JAZZ感覚を生かした軽妙ながらインパクトのある「宮川節」と称される音楽は、時間の短いTV番組のオープニングなどにも重用された。
宮川は、土木技術者の父親の赴任先である北海道留萌市で出生。 生後、父親の異動に伴い幼いころより北海道紋別市鴻之舞・大分県日田市など全国を転校してきた。 大阪府立富田林高等学校を卒業。京都市立美術専門学校(現:京都市立芸術大学)を経て大阪学芸大学(現:大阪教育大学)音楽科を中退。 JAZZバンド「渡辺晋とシックス・ジョーズ」でピアニスト兼アレンジャーとして活躍。その後、独立して作曲家、編曲家となる。
そして、1963年に「恋のバカンス」で第5回日本レコード大賞編曲賞受賞。
1964年には、「ウナ・セラ・ディ東京」で第6回日本レコード大賞作曲賞を受賞した。
1971年に沢田研二に書いた「君をのせて」で合歓ポピュラーフェスティバル'71川上賞を受賞した。
ーー (以上は、ウキペディアなどを参照した)
戦後日本のラテンムード歌謡の源流をたどってみると、この宮川泰作曲で、ザ・ピーナッツに提供した「ウナセラディ東京」(元タイトル「東京たそがれ」)が、戦後ラテンムード歌謡の嚆矢ではないかと思える。なお、宮川の音楽の基礎には、JAZZがある。この「ウナセラディ東京」も、軽いラテンJAZZである。要するに、ラテンJAZZが、ブルースと融合して、ラテンムード歌謡が出来たように思われる。
ちなみに、ロス・インディオスの棚橋氏は、「すでにハワイアン歌謡で成功したマヒナスターズに対抗するためにラテン歌謡でいこうと考えた」という。
また、「ウナセラディ東京」は、イタリアの人気歌手・ミルバが来日したときに、気にいって歌い、それによって、イタリア語の「東京の一夜」という意味の「ウナ・セ・ラ・ディ トーキョー」となったともいう。
たしかに、イタリアもラテン語族でもあり、クレオール化して逆輸入されたラテン音楽の影響はあるが、イタリアの代表的歌謡のカンツオーネは、むしろ朗々とした感じが多い。
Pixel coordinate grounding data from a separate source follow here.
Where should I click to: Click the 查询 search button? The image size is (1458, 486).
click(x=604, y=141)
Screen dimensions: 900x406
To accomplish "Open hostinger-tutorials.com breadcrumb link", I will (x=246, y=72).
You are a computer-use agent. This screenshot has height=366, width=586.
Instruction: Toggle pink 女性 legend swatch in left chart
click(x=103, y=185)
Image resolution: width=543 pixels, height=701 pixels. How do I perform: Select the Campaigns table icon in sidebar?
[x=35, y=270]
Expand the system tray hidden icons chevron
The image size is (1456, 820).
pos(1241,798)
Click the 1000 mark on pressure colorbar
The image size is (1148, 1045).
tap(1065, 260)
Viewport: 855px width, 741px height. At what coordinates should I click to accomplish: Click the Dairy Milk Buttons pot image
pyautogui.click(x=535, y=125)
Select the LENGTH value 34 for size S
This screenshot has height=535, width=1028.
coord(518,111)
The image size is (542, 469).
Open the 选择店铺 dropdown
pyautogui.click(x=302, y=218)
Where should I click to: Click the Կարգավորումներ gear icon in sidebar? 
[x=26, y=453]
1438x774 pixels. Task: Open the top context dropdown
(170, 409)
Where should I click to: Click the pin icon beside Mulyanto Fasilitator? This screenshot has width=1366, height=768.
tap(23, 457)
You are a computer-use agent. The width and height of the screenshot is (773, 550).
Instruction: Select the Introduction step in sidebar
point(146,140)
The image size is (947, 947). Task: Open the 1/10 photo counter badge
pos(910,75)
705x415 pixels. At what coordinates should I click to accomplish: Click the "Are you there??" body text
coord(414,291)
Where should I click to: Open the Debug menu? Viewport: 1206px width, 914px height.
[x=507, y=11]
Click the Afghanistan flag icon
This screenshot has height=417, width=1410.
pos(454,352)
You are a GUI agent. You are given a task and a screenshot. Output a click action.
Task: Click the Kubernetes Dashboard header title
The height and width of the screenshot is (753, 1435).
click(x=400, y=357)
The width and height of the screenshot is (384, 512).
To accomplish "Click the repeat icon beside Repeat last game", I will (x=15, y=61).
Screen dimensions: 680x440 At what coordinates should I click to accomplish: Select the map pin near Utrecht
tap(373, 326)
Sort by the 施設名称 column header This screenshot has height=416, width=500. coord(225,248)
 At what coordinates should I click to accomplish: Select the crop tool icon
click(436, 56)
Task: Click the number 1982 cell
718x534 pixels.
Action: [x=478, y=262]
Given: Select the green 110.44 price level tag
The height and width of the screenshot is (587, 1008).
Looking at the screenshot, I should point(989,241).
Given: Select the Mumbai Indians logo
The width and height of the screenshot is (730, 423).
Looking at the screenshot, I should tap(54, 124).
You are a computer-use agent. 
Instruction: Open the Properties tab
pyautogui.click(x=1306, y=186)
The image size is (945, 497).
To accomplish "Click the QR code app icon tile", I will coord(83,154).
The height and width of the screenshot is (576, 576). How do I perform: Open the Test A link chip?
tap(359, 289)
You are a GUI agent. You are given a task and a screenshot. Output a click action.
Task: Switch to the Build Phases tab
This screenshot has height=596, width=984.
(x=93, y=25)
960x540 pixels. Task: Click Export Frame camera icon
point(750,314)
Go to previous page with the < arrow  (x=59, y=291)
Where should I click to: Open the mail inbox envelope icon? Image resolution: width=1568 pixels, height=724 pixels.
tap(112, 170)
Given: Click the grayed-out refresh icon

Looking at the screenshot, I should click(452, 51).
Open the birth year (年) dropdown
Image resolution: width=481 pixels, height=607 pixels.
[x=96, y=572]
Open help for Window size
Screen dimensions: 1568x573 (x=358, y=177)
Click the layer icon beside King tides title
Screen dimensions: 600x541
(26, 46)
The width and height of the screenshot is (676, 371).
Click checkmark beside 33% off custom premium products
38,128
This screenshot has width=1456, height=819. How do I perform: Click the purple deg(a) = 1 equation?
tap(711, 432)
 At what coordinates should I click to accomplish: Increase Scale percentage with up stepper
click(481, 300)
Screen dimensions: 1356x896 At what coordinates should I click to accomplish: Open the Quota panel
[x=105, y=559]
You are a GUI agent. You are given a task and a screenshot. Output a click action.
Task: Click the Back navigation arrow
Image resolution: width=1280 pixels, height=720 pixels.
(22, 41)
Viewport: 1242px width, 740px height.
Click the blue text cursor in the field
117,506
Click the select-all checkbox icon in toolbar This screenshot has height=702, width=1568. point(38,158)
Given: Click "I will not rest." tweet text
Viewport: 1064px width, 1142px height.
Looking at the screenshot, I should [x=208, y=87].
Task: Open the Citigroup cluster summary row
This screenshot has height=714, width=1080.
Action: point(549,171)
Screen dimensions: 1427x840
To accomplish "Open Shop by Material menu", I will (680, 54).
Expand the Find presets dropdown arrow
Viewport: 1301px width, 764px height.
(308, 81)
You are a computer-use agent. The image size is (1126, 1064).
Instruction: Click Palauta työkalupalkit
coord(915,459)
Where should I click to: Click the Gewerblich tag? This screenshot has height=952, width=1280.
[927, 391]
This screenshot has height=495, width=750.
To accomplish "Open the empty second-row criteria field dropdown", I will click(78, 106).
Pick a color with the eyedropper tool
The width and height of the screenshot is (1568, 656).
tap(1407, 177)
ただ、イタリアン・ツイストの名曲で、映画『太陽の下の18歳』のテーマである「ゴーカート・ツイスト」(ジャンニ・モランディ)は、そのハスキーでテンポがありながら哀愁もあるアルトサックスのような歌声とともに、その後の日本のラテン系ポップ歌謡(「よろしく哀愁」「横須賀スト―リー」など)に影響を与えたことから、イタリア経由でも日本のラテンムード歌謡が形成されたといえようか。